With The Mid-Autumn Festival Here, The Mooncakes Have Arrived – What To Know About This Chinese Pastry

Source: visualdensity/Flickr

School’s back in session, summer’s winding down and with that comes the mid-autumn festival, the second most important of Chinese holidays.

The mid-autumn festival falls on September 8 this year, when the moon is said to be at its fullest and brightest of the year. In Asian countries, festivities usually include moon-gazing and the creation of bright paper lanterns and decorations. It’s a period to give thanks for a bountiful harvest, and to celebrate family and unity.

An elaborate lantern display in Hong Kong during a recent mid-autumn festival (Source: doctorho/Flickr

Observed in Chinese and other Asian communities the whole world over, the 3,000-year-old holiday would be incomplete without the yolk-filled mooncakes.

The pastries can be found in elaborately decorated tins at Asian grocery stores. Many of these tins reflect famous characters of stories passed down from generation to generation, including the Moon Goddess. Folklore had it that she was a queen who escaped from a despotic emperor who was bent on taking an immortality pill and inflicting pain and suffering to those around him. She stole the pill and flew off to the moon to save the people from an unkind end and, the story goes, that the shadows on the moon belong to the Moon goddess.

Here are some of the interesting box cover designs:

There are two different type of mooncakes: the traditional sweet pastry with a lard crust, lotus-seed paste and duck egg-yolk filling that’s favored by older customers. Then there’s ‘snowy mooncakes,’ gorgeous pastel-colored cakes that come in a variety of flavors and is supposed to be less fattening than its conventional counterpart. More chewy in texture, they have a green bean paste base and flavors include green tea, sesame, mango, pink guava and even blueberry jam.

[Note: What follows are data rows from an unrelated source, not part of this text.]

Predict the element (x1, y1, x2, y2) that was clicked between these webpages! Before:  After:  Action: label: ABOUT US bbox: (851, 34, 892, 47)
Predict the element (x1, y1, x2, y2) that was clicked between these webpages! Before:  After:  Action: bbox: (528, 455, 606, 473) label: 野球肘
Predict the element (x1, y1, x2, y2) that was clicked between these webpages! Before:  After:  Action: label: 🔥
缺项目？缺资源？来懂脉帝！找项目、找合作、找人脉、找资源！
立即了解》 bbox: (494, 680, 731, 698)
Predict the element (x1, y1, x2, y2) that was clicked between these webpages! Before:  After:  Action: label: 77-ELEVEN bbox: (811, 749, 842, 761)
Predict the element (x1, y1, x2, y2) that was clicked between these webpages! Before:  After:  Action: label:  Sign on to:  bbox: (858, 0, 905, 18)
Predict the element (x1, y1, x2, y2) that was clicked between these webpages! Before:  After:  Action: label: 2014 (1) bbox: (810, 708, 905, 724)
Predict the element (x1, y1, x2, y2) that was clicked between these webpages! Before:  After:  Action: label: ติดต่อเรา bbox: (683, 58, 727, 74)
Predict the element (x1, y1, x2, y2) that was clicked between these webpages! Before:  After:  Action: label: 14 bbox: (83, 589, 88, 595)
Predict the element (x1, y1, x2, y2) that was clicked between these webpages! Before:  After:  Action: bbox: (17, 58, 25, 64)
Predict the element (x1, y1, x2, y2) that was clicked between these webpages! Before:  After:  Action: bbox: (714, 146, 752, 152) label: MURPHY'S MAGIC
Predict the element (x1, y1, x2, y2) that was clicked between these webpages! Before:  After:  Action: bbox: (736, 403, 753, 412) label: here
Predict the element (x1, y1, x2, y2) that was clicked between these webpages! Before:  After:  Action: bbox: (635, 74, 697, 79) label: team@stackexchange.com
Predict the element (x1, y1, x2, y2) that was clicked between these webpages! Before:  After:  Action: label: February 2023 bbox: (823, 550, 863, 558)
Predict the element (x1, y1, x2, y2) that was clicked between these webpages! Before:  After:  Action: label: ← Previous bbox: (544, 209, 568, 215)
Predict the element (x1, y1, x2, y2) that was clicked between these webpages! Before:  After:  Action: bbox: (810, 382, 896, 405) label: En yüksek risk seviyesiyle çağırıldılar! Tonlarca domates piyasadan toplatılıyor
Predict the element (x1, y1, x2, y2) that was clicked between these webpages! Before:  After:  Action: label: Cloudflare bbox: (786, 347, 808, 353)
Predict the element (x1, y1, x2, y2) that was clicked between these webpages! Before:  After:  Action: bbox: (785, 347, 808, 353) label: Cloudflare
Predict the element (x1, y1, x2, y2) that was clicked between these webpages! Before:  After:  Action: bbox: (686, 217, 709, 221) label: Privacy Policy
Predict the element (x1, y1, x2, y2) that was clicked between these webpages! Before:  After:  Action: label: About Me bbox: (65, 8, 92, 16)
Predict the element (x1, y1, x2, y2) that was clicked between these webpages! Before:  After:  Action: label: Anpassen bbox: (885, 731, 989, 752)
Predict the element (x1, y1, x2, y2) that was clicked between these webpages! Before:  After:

Here’s a photo of the snowy-styled mooncakes:

Regardless of which style of mooncakes you prefer, these can be purchased locally in Asian bakeries or supermarkets. From informal surveying, I’ve noticed customers prefer to purchase their mooncakes at bakeries for freshness. For this reason, if you’re a last moment buyer, this might mean missing out on the popular flavored mooncakes as it runs out.

Being that the mid-autumn festival is family-oriented, tins of mooncakes are exchanged between family, friends and neighbors. For clients that you’re trying to impress, premium mooncakes can convey the full importance of relationships and connections that you’re trying to convey – so much so that mooncakes are included in China’s crackdown strategy against graft and corruption. Average prices of a box of mooncakes ranges from $25 to $35.

Typically four regular-sized mooncakes are contained in a decorative tin box. Mooncake flavors vary depending on the regions and style of preparation. There’s the ham and nuts version, which contains a mixture of sesame seed, walnuts, almonds, olive seeds and melon seeds. Background scenic photos of one’s hometown are sometimes reflected on the tin box itself, bringing a little flavor of home.

Buyers may also purchase single mooncakes and also miniature-sized mooncakes individually wrapped. Fruits such as the pomelo are an essential accompaniment to the mid-autumn festival as a way of balancing the sweet taste of mooncakes with the tart flavor of the fruit.

Where to get them? You can check any local Asian market or bakery. For fresh ones, we recommend Lily Bloom Bakery at 2220 86th Street (between Bay 31st Street and Bay Parkway). A box costs approximately $20; single mooncakes costs about $4.